Cinque chili di droga nascosta nell’armadio, impossibile dimostrare che era sua: assolto

La sentenza del processo a Vincenzo Zizzo, arrestato a febbraio dai carabinieri a Lenola

L’accusa non è riuscita a dimostrare che la droga – cinque chili tra cocaina e hascisc – apparteneva a lui e il Tribunale lo ha assolto. Sul banco degli imputati c’era Vincenzo Zizzo, 36enne di Lenola, chiamato a rispondere di spaccio di sostanze stupefacenti con l’aggravante dell’ingente quantità.

L’uomo venne arrestato il 26 febbraio scorso a conclusione di una serie di perquisizioni effettuate dai carabinieri con il supporto delle unità cinofile: vennero ispezionati prima la sua attività commerciale, poi l’abitazione e in un locale adiacente, ben occultati all’interno di un armadio, vennero rinvenuti 2,3 chili di cocaina e 2,8 chili di hascisc, il tutto già diviso in panetti per un valore complessivo di circa 100mila euro.

Insieme allo stupefacente c’era anche tutto il necessario per il taglio e il confezionamento incluso un bilancino di precisione.

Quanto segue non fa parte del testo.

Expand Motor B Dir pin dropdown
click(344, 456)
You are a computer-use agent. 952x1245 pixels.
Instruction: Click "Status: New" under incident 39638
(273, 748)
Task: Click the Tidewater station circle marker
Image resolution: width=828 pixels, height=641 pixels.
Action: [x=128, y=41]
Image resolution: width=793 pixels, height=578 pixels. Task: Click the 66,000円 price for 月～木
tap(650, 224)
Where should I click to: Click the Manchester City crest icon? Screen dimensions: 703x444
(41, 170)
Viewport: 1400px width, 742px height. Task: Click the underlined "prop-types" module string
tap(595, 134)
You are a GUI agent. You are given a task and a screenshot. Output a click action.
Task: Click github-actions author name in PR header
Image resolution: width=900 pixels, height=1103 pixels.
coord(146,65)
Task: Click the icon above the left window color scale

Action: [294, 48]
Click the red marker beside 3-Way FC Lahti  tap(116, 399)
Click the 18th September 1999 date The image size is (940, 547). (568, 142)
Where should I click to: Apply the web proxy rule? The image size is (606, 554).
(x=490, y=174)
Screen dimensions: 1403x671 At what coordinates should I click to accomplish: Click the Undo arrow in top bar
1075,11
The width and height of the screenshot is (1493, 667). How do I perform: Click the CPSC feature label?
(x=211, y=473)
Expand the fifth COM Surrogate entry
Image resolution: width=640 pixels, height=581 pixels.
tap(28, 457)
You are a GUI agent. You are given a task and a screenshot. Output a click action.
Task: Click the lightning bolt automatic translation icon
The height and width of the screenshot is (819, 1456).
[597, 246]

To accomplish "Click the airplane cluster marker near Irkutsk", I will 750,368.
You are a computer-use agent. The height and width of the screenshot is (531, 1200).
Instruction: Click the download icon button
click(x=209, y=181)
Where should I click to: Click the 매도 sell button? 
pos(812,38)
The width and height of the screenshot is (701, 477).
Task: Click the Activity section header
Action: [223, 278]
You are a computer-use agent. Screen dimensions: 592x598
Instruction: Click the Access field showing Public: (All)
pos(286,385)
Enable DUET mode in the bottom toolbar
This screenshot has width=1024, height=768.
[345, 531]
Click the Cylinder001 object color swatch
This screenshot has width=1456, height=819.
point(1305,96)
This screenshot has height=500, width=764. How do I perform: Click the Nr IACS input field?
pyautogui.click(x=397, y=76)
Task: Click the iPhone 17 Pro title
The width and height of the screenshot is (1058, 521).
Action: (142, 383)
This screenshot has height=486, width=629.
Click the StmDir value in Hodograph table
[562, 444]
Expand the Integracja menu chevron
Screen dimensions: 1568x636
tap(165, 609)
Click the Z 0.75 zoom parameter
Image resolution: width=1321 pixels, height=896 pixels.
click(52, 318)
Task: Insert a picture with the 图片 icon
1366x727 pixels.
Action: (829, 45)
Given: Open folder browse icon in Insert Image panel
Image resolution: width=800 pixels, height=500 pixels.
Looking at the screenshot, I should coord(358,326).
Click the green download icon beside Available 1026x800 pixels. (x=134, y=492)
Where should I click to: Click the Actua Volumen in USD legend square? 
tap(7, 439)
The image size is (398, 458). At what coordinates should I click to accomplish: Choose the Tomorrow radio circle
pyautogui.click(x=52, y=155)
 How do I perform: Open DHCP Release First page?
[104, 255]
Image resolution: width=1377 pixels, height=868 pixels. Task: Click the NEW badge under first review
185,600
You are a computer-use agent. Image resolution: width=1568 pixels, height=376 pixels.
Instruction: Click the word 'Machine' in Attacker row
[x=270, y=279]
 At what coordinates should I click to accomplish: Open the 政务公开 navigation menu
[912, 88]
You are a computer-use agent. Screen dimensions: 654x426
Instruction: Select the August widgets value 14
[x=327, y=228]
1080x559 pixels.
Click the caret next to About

Ieri Zizzo, assistito dall’avvocato Giulio Mastrobattista, è comparso davanti al giudice per l’udienza preliminare Pierpaolo Bortone per essere giudicato con il rito abbreviato. La difesa è riuscita a dimostrare che non esistevano prove che la droga appartenesse all’imputato visto che era stata rinvenuta nell’officina del padre che era accessibile a diverse persone. Così anche il pm ha chiesto l’assoluzione, richiesta accolta dal giudice.